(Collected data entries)
^^^^^^^^^^^^^^^^

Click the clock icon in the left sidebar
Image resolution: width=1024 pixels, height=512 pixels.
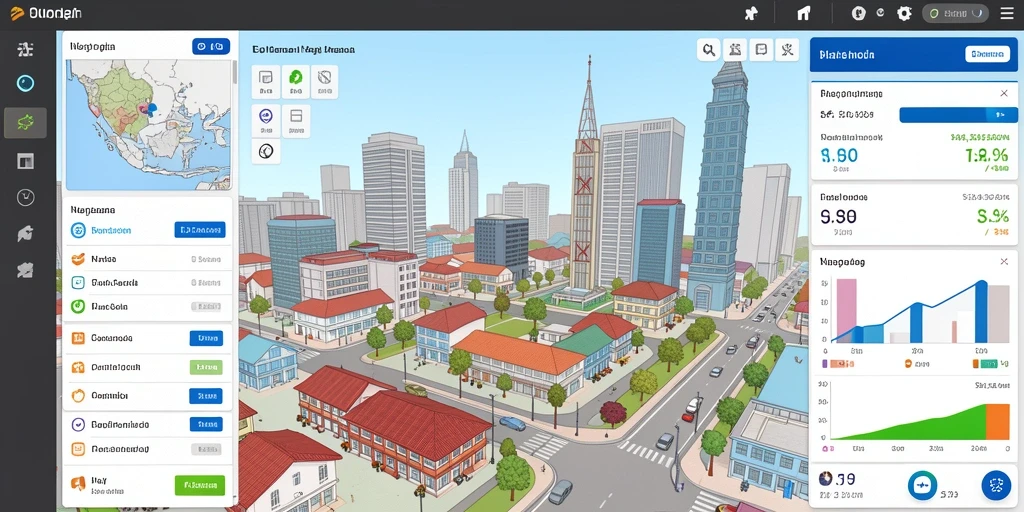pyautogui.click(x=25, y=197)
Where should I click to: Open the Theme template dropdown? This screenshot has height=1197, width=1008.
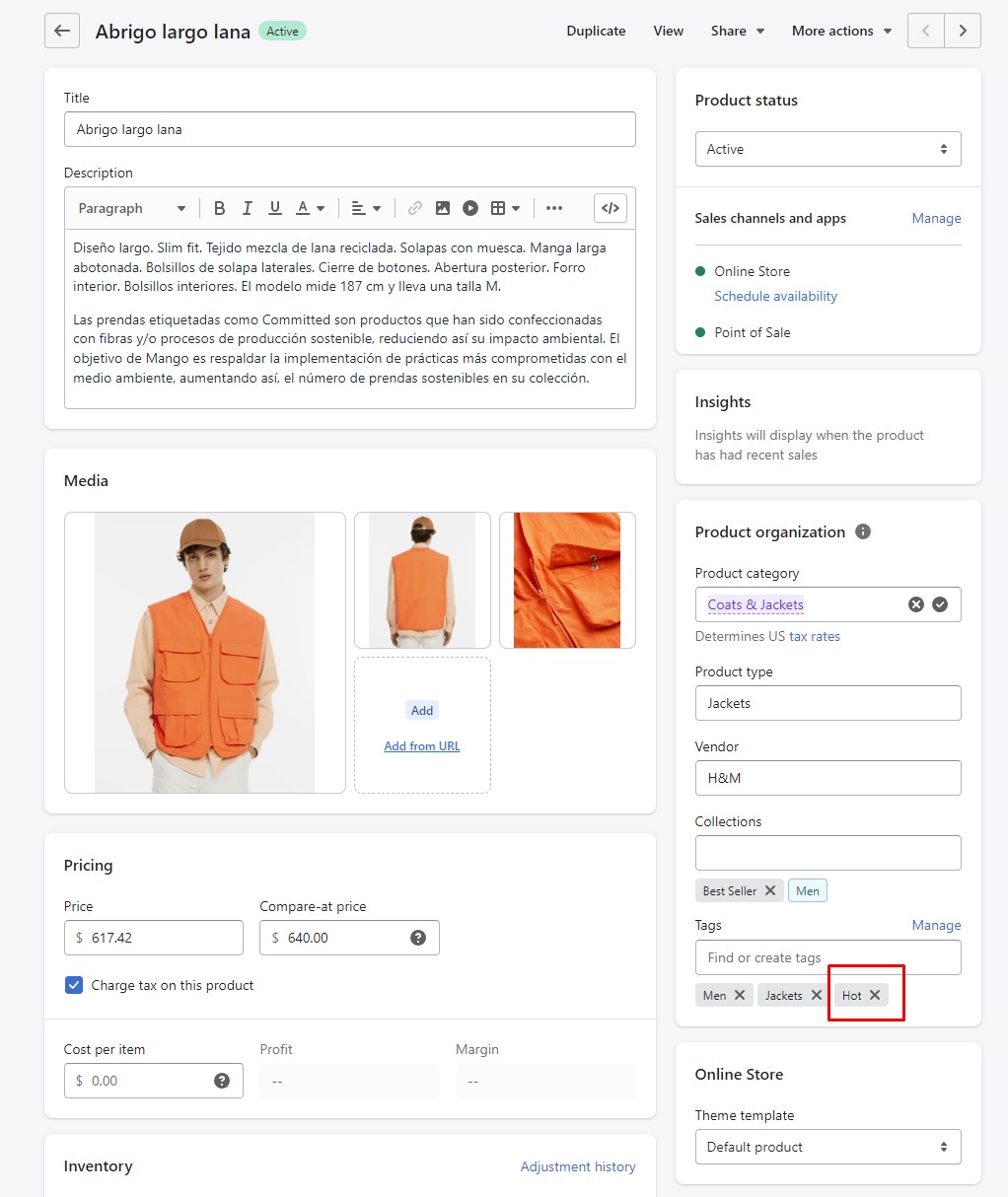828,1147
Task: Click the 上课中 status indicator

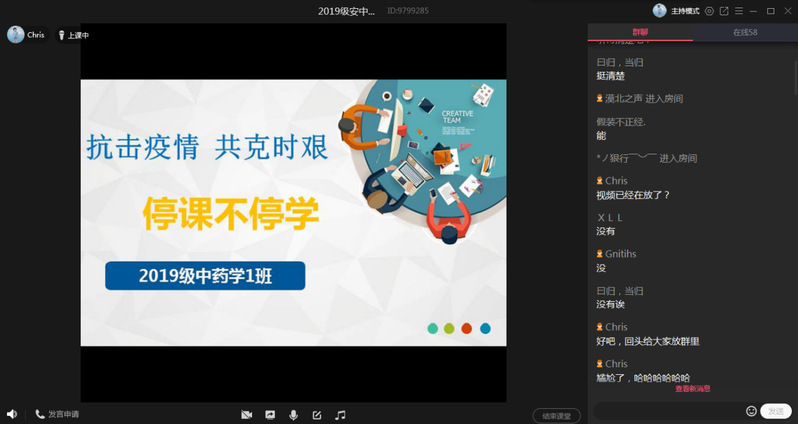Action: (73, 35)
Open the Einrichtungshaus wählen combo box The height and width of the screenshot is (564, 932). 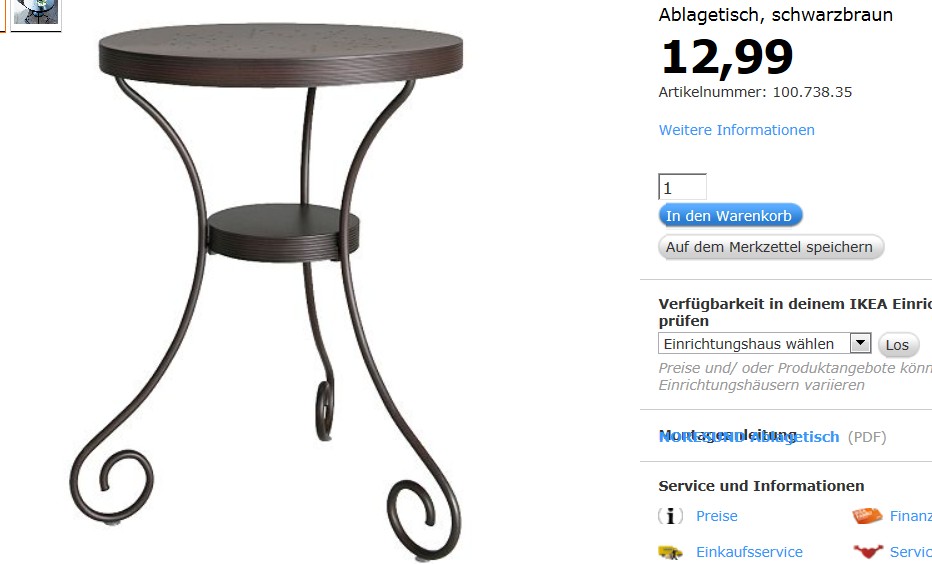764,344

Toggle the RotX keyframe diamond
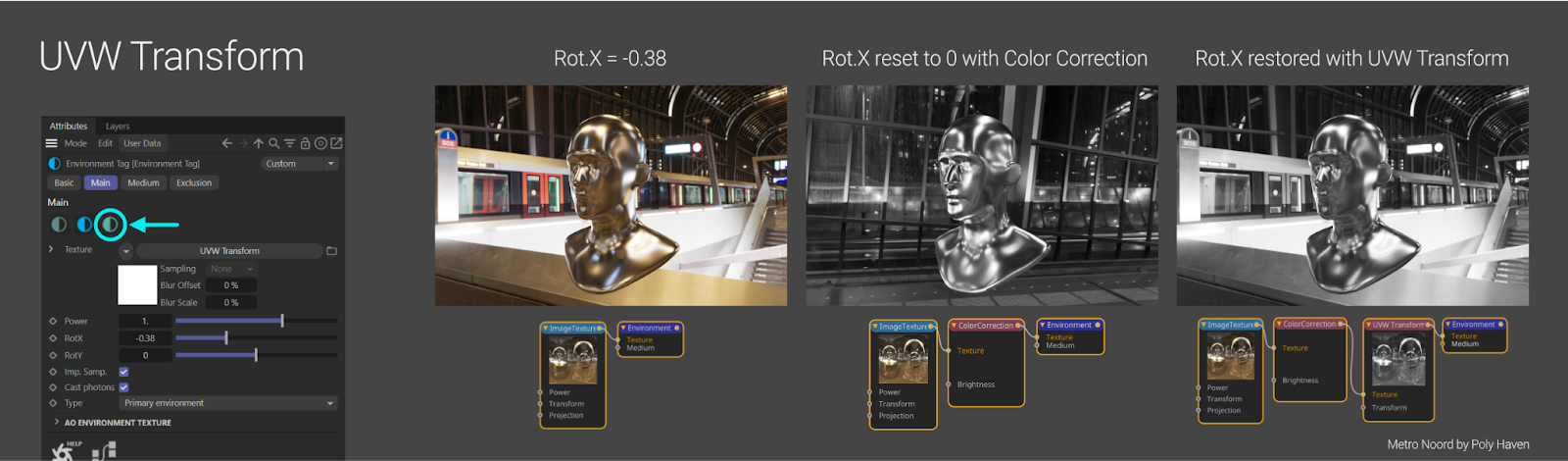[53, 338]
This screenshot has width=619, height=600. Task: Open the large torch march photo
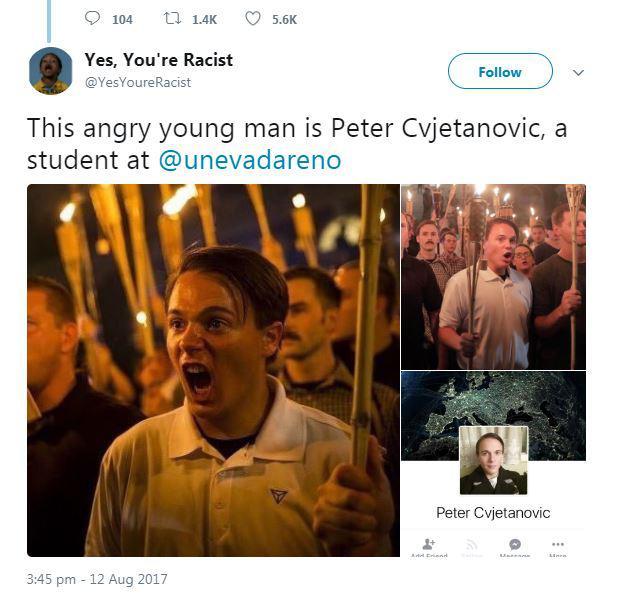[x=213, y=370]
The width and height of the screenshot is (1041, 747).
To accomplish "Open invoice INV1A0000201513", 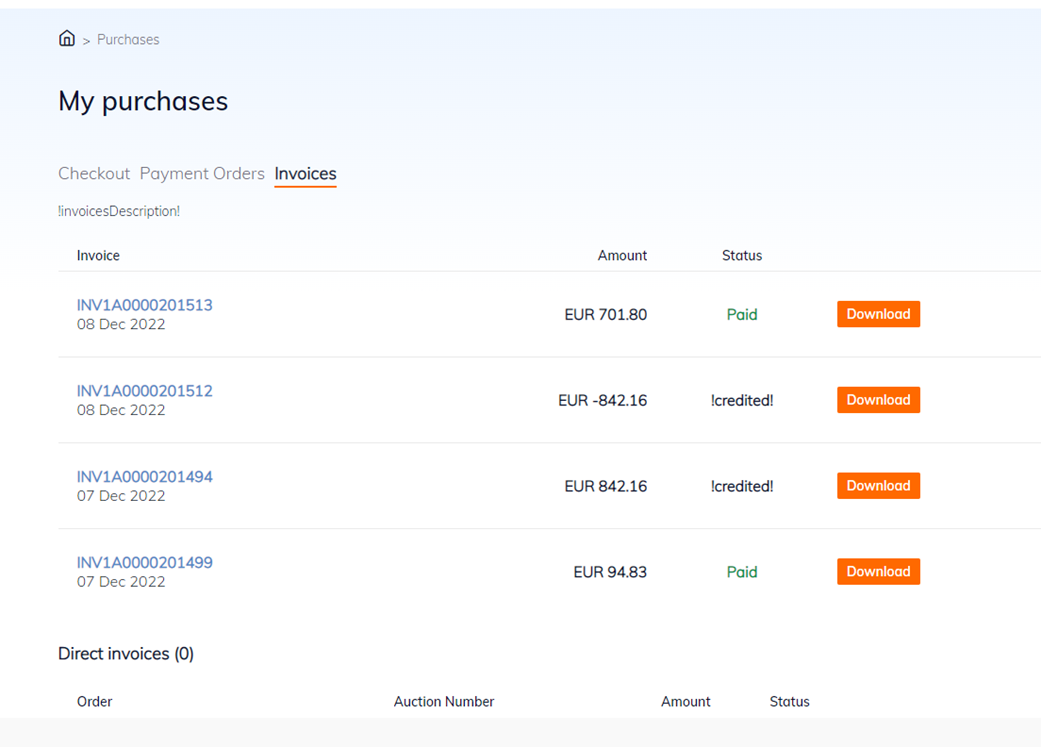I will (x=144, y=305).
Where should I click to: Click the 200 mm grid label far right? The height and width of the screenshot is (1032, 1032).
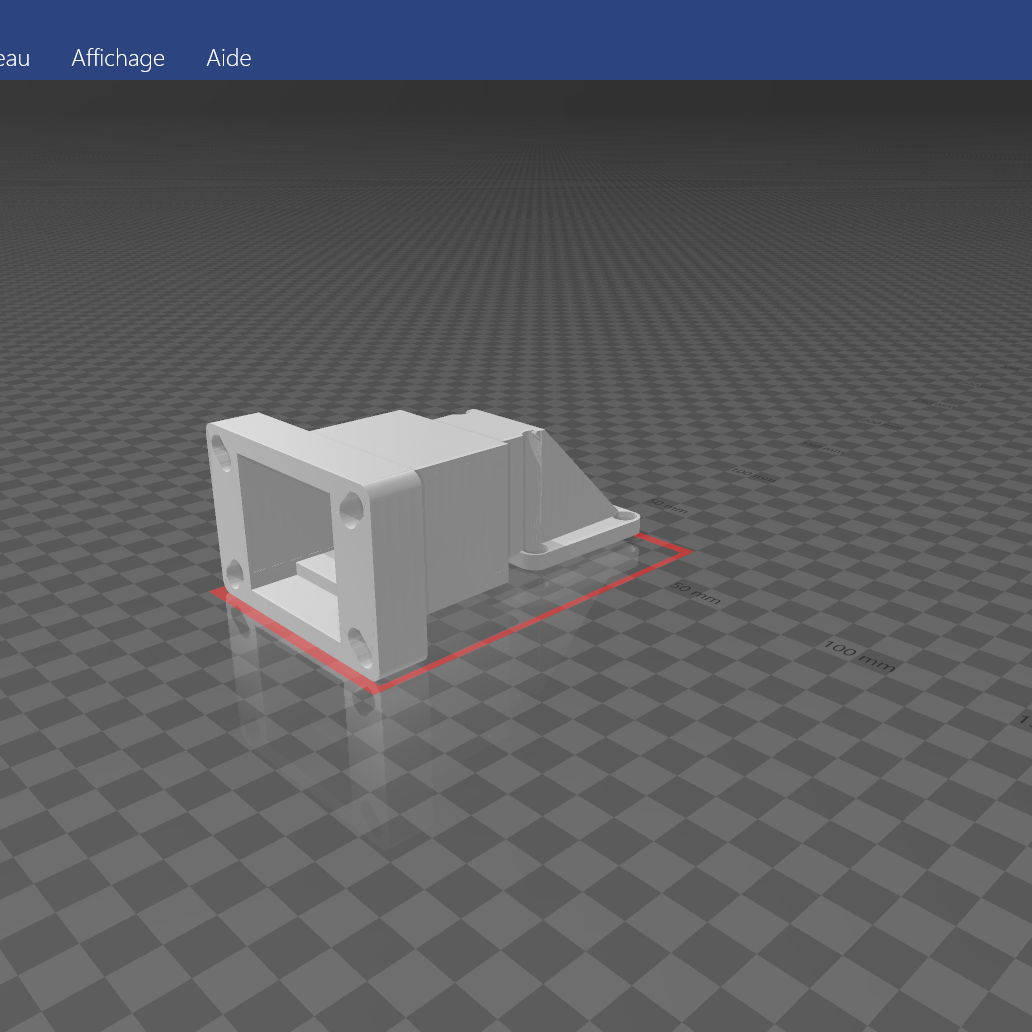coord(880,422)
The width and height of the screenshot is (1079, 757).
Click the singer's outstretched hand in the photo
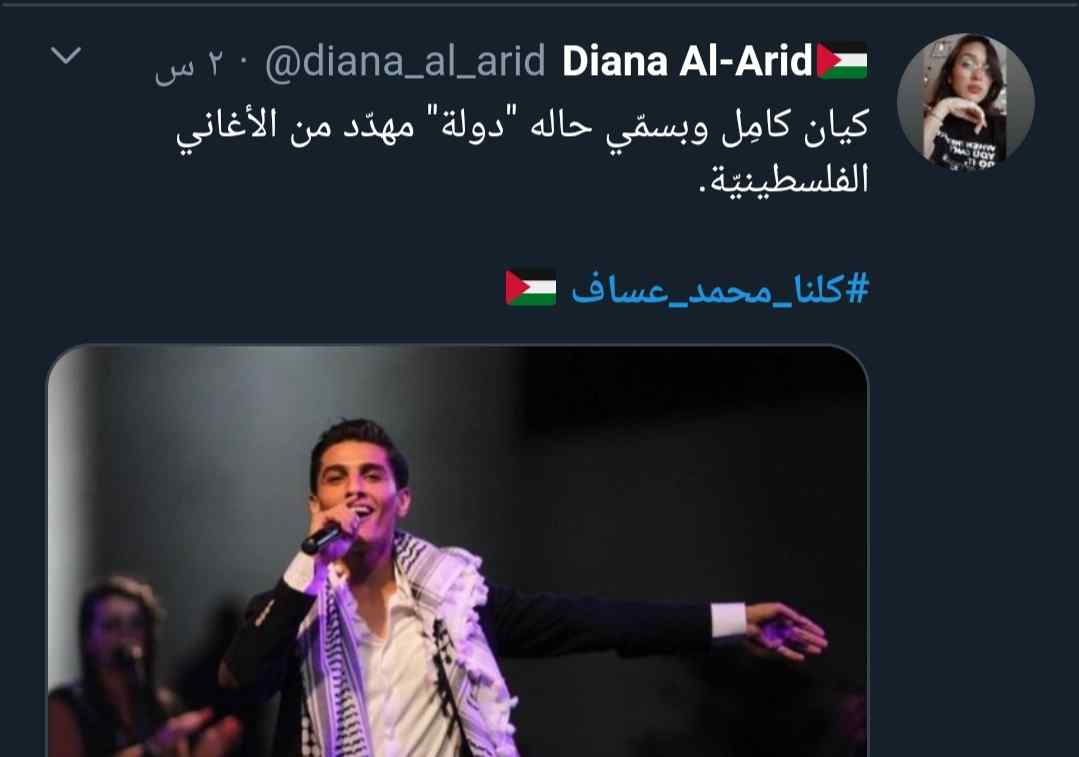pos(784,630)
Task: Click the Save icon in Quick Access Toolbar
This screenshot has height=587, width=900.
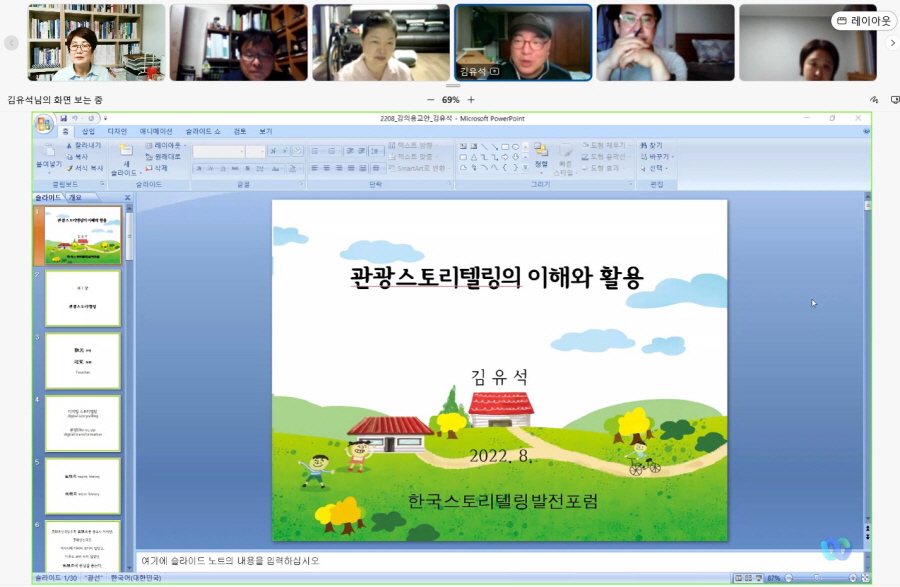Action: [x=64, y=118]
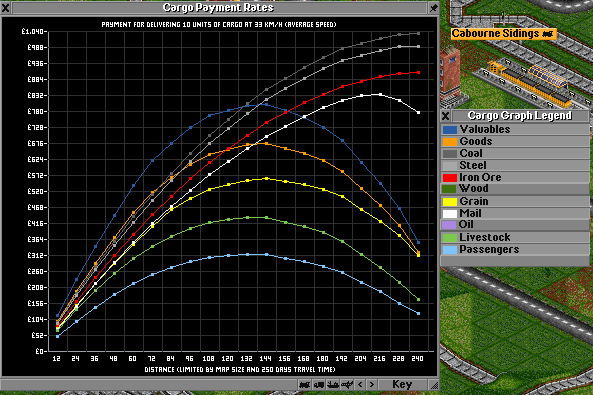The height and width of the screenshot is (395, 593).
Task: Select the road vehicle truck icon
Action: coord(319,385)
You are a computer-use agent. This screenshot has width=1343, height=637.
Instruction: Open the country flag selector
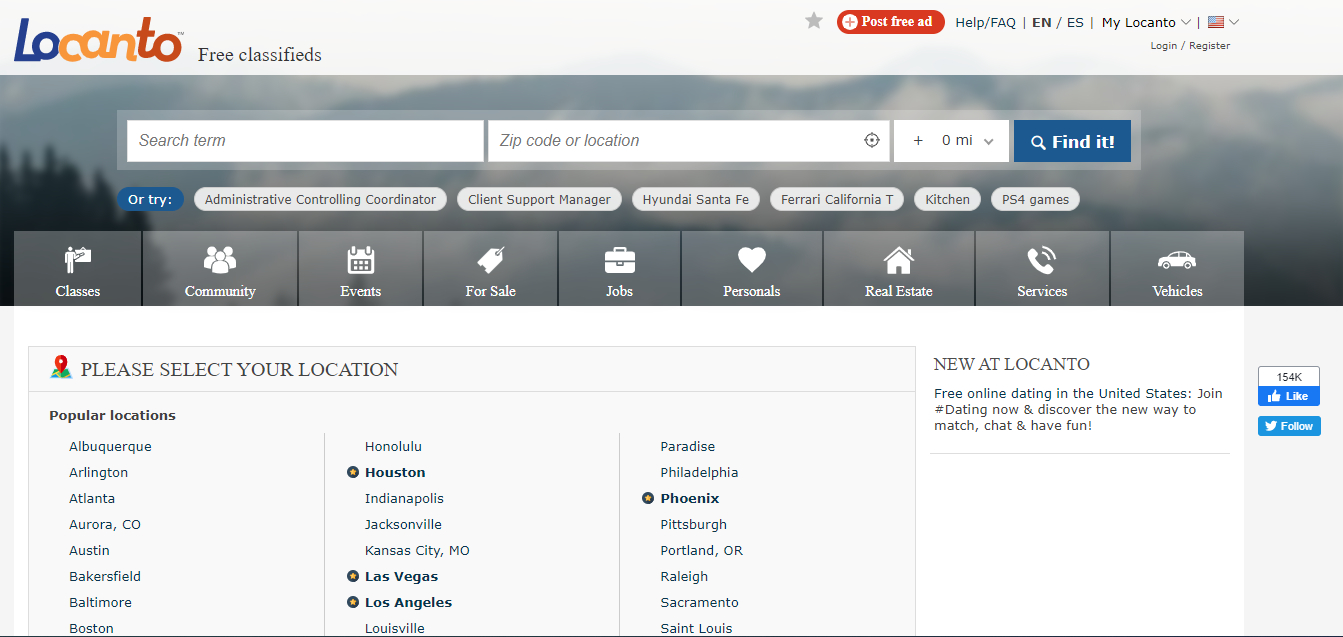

^^^^^^^^^^^^^^^^

• _EXERCISE_
Reproduce exactly and only the lines from the "This screenshot has height=587, width=900." line to the last line of the records above. Do not carry over any pictures.

• _TASK OUTPUT_
This screenshot has height=587, width=900.
Action: [x=64, y=118]
The height and width of the screenshot is (395, 593).
Task: Select the road vehicle truck icon
Action: coord(319,385)
You are a computer-use agent. This screenshot has width=1343, height=637.
Instruction: Open the country flag selector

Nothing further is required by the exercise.